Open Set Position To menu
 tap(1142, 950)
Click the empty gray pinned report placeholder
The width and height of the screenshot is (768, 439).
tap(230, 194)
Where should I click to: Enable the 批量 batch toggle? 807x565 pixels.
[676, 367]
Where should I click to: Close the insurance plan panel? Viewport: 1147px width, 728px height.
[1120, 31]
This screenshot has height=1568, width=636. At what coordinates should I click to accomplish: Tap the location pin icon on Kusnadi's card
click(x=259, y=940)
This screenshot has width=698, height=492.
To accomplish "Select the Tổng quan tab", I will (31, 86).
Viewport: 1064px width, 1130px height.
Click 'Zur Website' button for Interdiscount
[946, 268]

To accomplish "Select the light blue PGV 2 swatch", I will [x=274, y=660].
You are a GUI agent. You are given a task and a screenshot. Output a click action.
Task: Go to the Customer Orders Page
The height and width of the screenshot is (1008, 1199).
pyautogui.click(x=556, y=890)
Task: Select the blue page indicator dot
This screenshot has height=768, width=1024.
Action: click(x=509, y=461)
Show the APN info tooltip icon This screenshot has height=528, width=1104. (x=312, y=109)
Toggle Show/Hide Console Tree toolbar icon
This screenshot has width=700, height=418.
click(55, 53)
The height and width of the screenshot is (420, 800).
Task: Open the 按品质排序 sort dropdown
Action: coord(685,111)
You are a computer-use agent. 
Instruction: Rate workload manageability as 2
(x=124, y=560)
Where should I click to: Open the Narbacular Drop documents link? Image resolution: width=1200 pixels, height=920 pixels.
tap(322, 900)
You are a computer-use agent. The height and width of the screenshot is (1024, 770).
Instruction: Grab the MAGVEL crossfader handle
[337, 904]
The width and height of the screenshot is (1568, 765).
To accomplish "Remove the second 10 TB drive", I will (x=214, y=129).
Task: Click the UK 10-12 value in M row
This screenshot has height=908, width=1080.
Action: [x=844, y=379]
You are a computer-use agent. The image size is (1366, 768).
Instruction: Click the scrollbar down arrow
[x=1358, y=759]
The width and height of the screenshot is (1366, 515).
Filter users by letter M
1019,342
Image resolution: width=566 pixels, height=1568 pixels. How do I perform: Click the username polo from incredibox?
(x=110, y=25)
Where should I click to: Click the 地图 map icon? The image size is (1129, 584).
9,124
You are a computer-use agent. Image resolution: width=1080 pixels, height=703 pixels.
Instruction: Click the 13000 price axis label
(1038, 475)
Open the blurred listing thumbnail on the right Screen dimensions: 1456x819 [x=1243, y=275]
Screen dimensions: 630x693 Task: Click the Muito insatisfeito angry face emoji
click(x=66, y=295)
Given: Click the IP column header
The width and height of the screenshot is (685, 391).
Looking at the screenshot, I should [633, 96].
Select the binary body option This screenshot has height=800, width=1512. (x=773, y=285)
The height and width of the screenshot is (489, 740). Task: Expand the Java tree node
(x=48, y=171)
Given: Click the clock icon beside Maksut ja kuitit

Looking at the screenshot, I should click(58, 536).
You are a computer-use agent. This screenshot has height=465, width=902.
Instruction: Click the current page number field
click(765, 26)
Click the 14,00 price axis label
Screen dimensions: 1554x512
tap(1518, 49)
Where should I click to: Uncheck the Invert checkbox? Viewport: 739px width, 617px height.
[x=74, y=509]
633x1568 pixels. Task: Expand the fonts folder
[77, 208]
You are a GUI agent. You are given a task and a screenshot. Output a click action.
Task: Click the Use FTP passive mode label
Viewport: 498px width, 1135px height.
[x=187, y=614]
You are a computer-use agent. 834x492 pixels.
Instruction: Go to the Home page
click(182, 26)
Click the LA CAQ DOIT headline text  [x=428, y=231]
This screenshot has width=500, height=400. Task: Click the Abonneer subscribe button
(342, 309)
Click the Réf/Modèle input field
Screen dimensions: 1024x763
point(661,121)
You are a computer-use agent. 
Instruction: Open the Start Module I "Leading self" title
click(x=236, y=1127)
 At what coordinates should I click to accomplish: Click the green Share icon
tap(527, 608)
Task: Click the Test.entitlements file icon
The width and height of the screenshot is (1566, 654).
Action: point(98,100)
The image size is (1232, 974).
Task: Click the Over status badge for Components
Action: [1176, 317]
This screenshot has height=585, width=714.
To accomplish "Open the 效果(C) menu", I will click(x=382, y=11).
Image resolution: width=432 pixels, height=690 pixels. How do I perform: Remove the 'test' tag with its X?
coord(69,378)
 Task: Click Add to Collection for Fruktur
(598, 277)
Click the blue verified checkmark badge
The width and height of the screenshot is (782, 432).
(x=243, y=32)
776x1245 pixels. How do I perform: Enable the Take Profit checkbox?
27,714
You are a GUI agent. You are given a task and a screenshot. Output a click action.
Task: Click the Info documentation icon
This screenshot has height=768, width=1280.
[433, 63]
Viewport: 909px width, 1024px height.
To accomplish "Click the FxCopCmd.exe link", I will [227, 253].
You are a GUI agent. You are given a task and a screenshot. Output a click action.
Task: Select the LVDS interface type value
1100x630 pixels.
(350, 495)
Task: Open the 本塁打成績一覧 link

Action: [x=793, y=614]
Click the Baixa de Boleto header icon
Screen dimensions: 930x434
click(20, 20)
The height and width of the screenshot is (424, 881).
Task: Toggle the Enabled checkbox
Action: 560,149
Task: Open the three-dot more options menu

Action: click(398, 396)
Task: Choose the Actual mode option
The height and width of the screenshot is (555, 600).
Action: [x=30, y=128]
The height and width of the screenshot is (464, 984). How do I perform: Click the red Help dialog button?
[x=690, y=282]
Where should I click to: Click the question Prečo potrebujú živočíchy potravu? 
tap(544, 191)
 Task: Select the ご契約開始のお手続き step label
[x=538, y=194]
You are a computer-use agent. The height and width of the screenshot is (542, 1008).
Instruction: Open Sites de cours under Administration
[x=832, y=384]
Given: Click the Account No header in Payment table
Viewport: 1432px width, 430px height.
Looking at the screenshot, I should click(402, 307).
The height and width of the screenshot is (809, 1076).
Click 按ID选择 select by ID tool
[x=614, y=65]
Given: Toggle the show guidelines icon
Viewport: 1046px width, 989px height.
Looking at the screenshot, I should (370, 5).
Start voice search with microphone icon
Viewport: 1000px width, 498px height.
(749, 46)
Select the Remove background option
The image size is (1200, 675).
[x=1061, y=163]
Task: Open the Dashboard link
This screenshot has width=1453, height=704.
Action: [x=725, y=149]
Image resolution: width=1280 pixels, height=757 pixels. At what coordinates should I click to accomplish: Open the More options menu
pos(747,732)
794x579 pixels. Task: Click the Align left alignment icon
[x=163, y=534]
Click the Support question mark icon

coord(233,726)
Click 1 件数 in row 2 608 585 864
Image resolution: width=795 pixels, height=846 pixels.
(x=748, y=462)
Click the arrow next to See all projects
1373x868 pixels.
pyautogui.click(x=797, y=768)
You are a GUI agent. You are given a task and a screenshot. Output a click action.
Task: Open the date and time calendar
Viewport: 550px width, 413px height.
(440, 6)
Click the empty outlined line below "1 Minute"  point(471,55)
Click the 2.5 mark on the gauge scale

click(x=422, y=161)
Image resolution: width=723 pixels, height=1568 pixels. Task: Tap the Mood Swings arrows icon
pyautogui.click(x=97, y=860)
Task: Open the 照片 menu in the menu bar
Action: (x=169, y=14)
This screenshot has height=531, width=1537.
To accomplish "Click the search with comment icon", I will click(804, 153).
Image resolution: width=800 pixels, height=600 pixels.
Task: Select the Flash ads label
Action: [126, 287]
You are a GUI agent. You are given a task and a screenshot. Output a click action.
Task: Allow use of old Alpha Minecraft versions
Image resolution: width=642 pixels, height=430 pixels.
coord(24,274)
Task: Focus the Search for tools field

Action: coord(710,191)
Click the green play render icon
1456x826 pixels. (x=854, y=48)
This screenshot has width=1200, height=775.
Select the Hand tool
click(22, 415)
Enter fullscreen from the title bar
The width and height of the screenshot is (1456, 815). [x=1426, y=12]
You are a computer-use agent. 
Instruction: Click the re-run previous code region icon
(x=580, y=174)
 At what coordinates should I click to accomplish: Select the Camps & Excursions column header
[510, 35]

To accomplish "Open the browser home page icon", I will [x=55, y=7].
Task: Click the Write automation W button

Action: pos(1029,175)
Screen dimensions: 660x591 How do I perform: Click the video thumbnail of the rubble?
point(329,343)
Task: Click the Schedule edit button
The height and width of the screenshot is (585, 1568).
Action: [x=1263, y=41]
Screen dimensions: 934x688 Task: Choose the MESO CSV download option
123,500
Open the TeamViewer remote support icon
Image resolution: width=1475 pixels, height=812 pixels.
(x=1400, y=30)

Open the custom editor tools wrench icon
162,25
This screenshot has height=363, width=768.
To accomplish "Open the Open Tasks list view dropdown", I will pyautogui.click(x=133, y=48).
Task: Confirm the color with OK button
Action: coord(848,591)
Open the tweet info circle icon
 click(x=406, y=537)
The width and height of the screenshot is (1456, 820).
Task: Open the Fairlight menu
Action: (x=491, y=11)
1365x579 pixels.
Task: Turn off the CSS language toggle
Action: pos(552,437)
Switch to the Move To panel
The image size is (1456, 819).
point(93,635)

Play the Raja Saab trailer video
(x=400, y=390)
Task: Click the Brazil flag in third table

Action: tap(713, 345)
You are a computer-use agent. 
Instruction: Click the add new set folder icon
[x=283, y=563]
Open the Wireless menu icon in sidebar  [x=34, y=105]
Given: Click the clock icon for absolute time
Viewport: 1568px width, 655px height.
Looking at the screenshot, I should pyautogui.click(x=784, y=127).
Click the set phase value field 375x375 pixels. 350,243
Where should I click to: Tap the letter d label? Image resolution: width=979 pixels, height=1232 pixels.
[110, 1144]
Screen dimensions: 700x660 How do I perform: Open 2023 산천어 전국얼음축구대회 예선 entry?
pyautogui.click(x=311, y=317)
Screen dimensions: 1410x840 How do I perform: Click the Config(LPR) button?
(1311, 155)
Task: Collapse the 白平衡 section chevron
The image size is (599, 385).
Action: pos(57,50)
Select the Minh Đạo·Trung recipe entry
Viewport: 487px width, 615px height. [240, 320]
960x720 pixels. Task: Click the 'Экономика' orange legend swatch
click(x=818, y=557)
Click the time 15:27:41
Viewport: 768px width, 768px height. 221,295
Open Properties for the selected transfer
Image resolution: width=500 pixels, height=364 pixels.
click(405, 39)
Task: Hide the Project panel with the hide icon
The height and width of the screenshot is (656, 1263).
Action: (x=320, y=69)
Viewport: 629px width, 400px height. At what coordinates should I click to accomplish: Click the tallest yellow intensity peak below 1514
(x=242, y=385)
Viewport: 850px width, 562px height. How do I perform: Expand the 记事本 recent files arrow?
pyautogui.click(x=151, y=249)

Work request:
Your job is to return all lines above that hold the word "mode".

Task solution:
Task: Click the Use FTP passive mode label
Task: Choose the Actual mode option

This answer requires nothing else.